I had recently a great discussion about the advantages of RNN/LSTM in time series analysis in comparison to other Neural Networks like MLP or CNN.
The other side said, that:
The NN just have to be deep enough to model the time connections
RNNs are just used, because they are faster
With RNN the older (e.g. t-20) timepoints are not that relevant in comparison to the newer timepoints (e.g. t-1), because the data from older timepoints have to go through all neurons until the weight is updated in this neuron.
It is easier to understand the weight matrix of normal NN in comparison to RNN to understand partly the behavior of the NN
My answer to that was:
Everyone suggests using the LSTMs for times series analysis
It can consider the time better in comparison to a sliding window approach especially if the length of the sequence is quite long
To 3. That happens just if you use vanilla RNN instead of LSTM, because of the gradient explosion
So I know that I did not answer him completely (and maybe not correctly) and I am now really interested in the real reasons why LSTMS are suggested the most of the times. Maybe he is right? What do you think?

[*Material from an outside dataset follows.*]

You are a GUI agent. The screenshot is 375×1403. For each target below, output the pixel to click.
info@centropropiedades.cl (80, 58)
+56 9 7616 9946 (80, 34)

- Can a normal NN model the time connections the same way like a RNN/LSTM does when it is just deep enough?
- Does an RNN need more or less data in comparison to a NN to get the
same/ better results?
- Are there time series where normal NN or RNN/LSTM perform better?
- Is it time data depended which Model will perform the best or are there some guidelines?
- Can the NN behavior be understood better than the RNN behavior?